# Error Handling

Error discipline that preserves system integrity.

## Rules

1. **Errors are for callers, not for you.** If your function can fail, the caller decides what happens. Return the error. Don't log and swallow. Don't retry internally. The caller has context you don't.

2. **Typed errors, not strings.** `NotFound`, `ValidationError`, `RateLimitExceeded`. Each error type carries the information needed to handle it. A string message is for humans. A type is for code.

3. **Wrap, don't leak.** If a database query fails, the caller gets `DatabaseError`, not `PostgresConnectionRefused`. Internal details are internal. Wrap the low-level error in your domain type.

4. **No silent failures.** If something went wrong and you handled it, that handling is part of the system's behavior. Log it, trace it, count it. "It worked" and "it failed gracefully" are different outcomes.

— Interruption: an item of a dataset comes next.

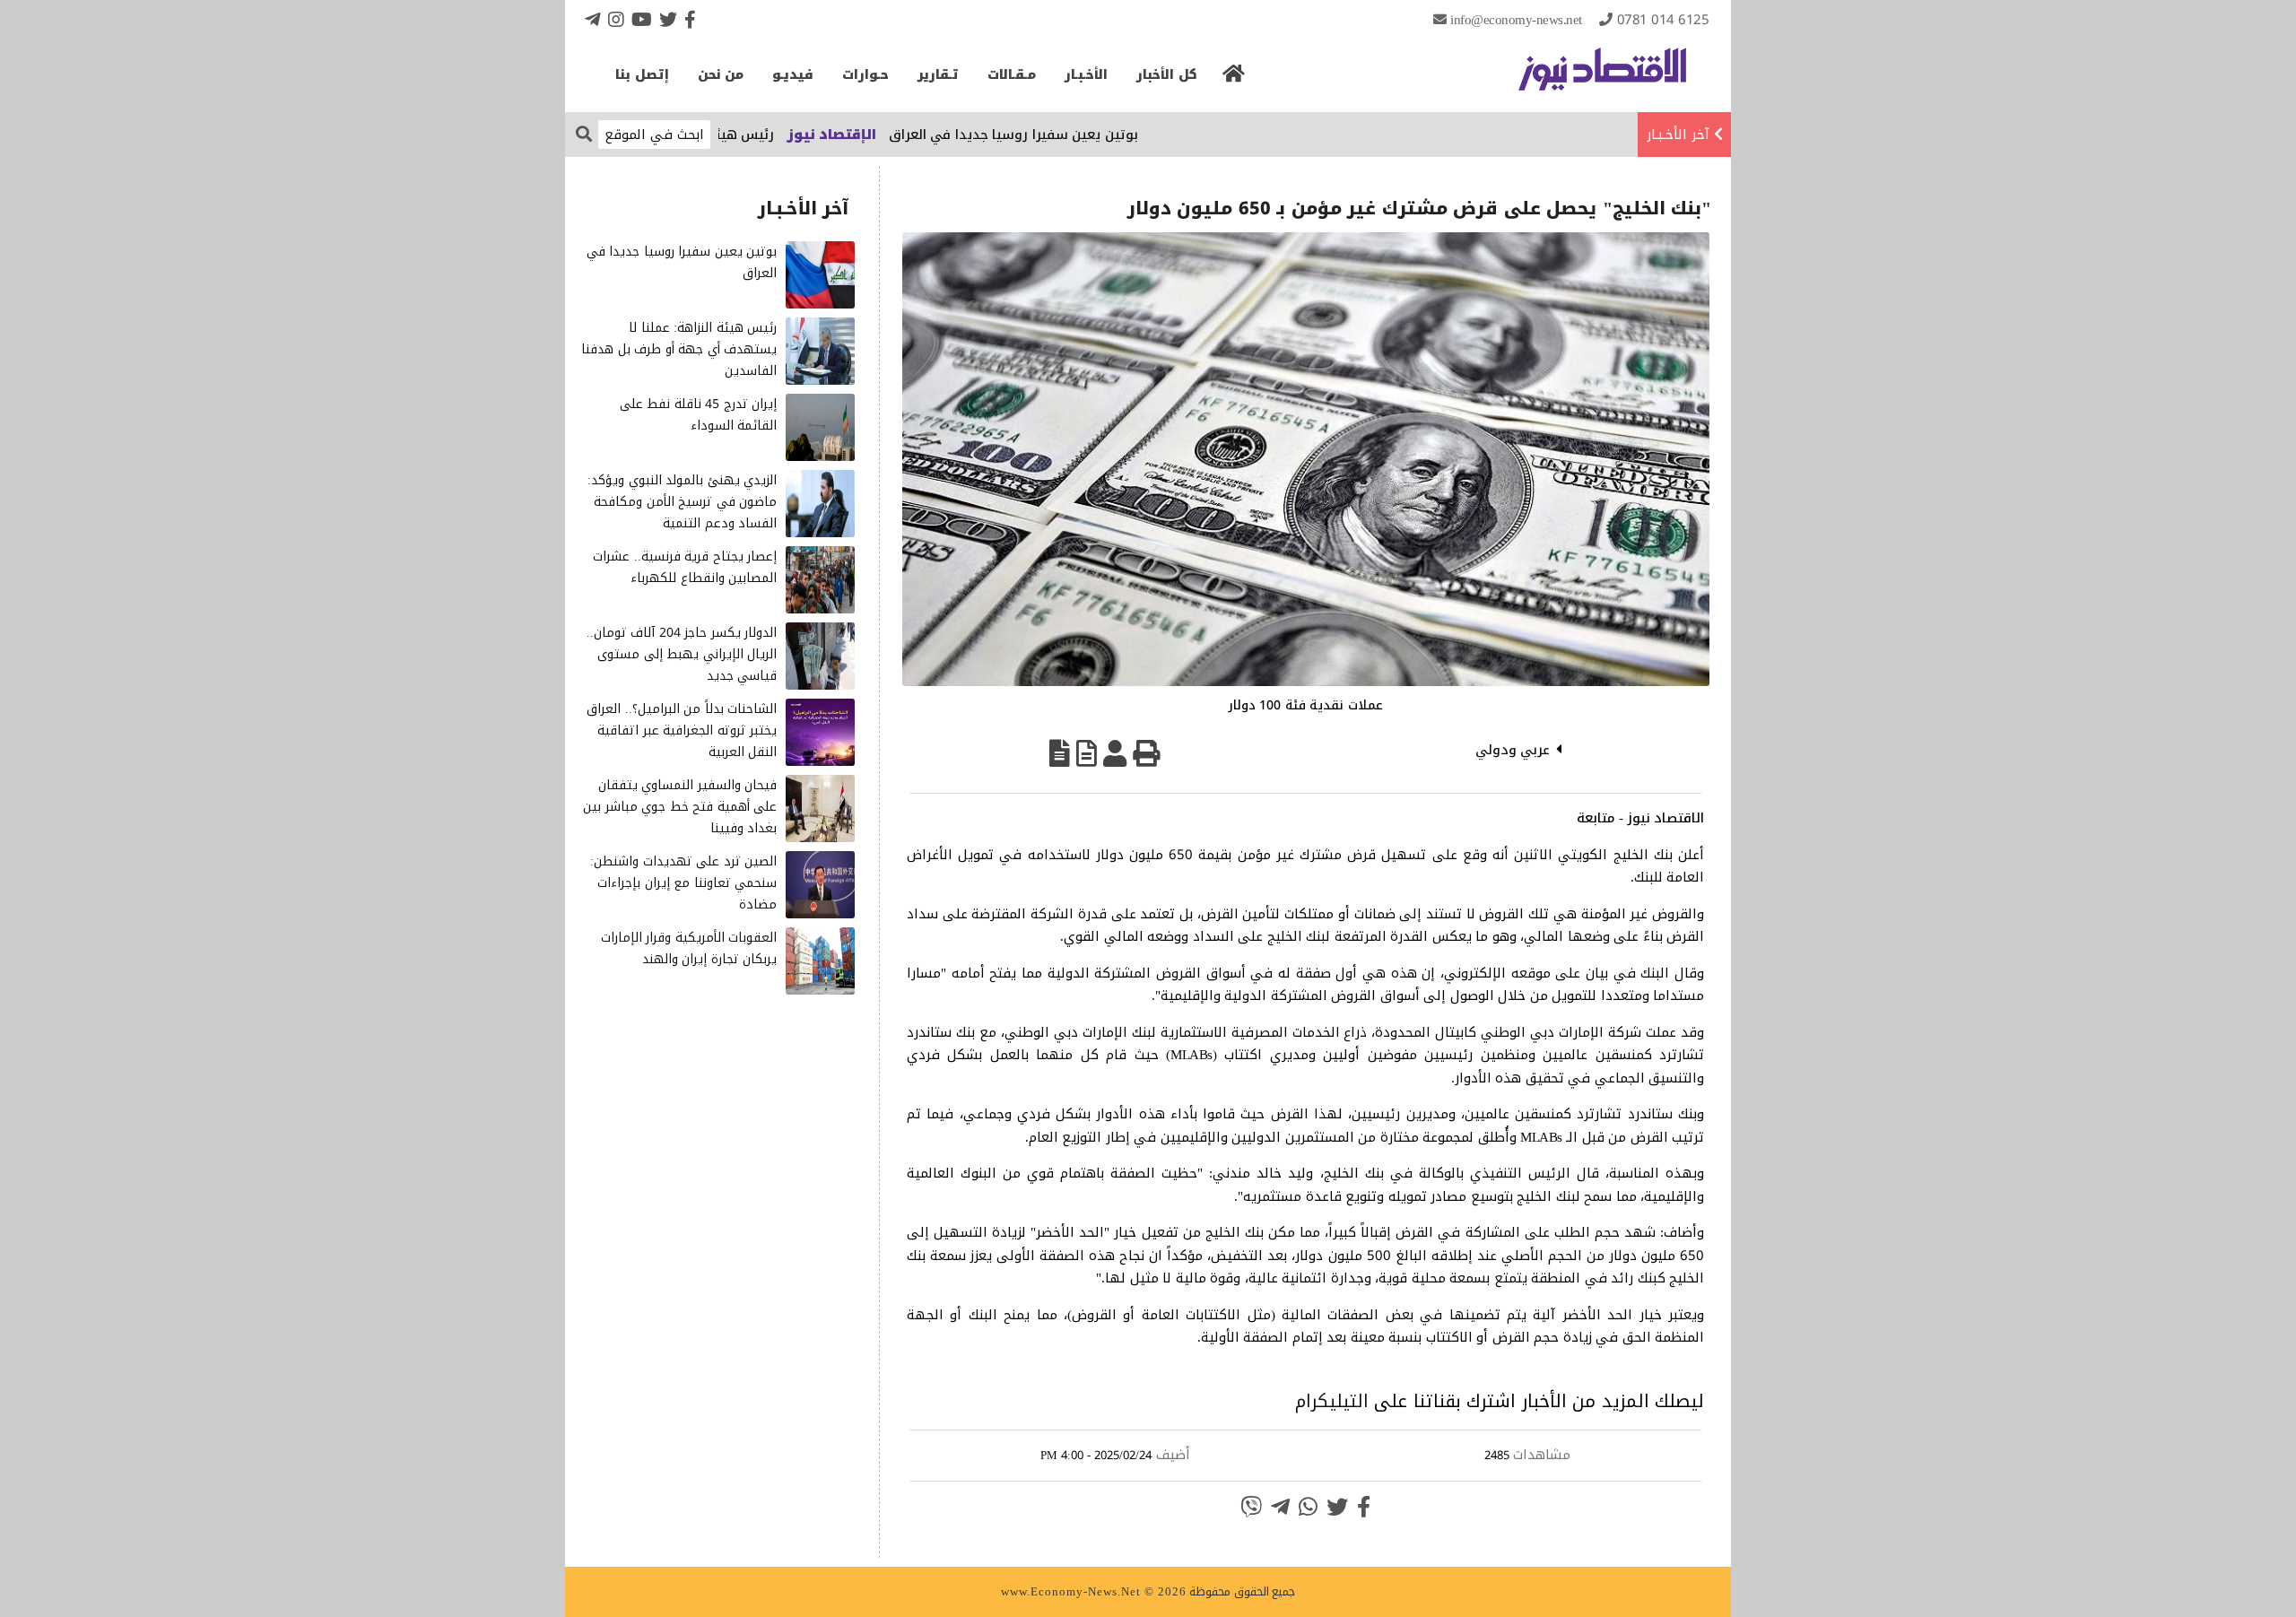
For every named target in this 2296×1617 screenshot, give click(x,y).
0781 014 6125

5. **Fail at the boundary, recover at the boundary.** The edge of your system catches failures. The core assumes success. Don't pepper error handling through business logic — put it at the seams.

6. **Errors are not control flow.** If you're throwing to branch logic, use a different pattern. Errors are for unexpected situations. Expected alternatives are just different return values.

## What This Replaces

Try-catch everywhere and logging into the void. Error handling becomes a system-level concern, not a per-function afterthought.